Hospitals, urgent care facilities, and other health-care providers have been alerted to recognize symptoms — and to ask about international travel, especially to West Africa, in the past 21 days. Public Health plans to hold a practice drill for Ebola emergency response in November, with the participation of hospitals and government agencies. Also, the Public Health laboratory has been trained in handling Ebola specimens and has issued guidelines to hospital labs in the county.

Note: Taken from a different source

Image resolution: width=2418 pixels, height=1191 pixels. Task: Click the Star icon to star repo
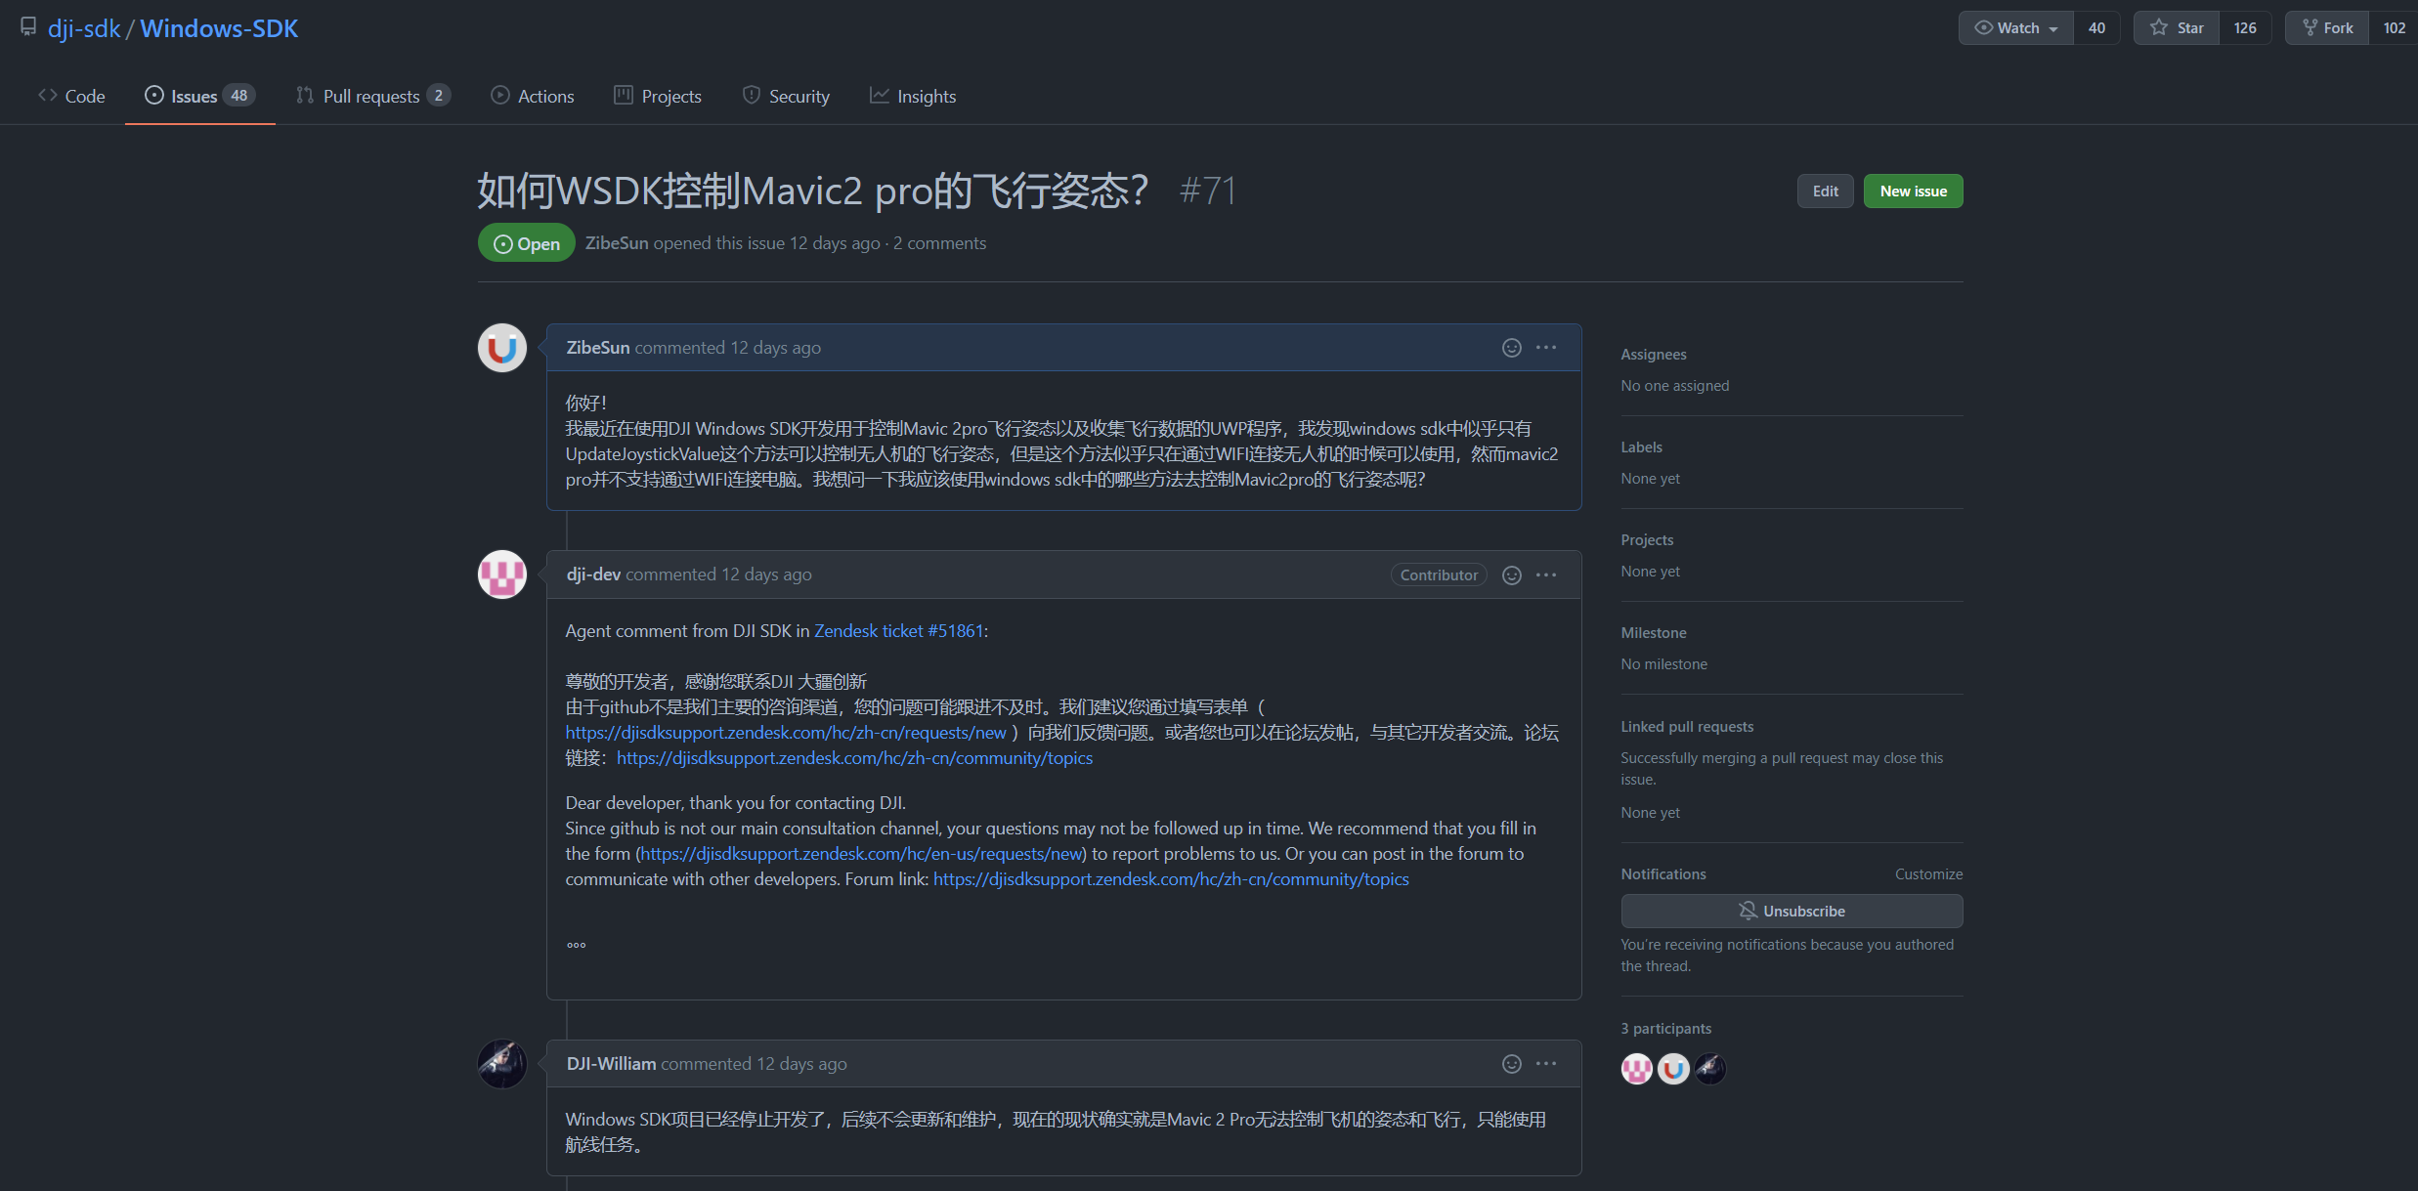[2179, 27]
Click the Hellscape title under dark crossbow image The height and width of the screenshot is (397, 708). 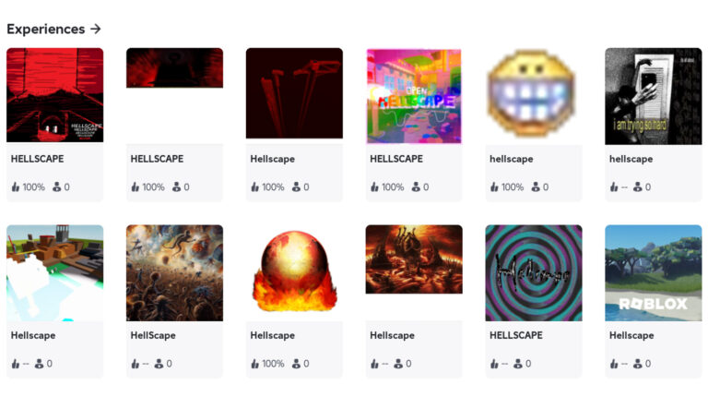pos(272,159)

Ebola often appears first as a fever, and a history of contact with a person with Ebola symptoms heightens the risk. The disease is transmitted by direct contact with the bodily fluids — including vomit, blood, sweat, urine, and semen — of a person with symptoms, which can take 2-21 days to appear. It is not believed that the infected are contagious during the incubation period. The treatment is supportive care, and no vaccine is available. Public Health suggests that travelers returning from Senegal, Liberia, Sierra Leone, Guinea, or Nigeria take their temperature twice a day, and check with their doctor if they develop a fever.

Though the current outbreak is the worst known since the disease was named in 1976 during an outbreak along its namesake river in Zaire, now the Democratic Republic of Congo, local health officials believe the strong medical infrastructure in the U.S. will contain the disease. They remain in close contact with state and federal officials on the status of new U.S. cases.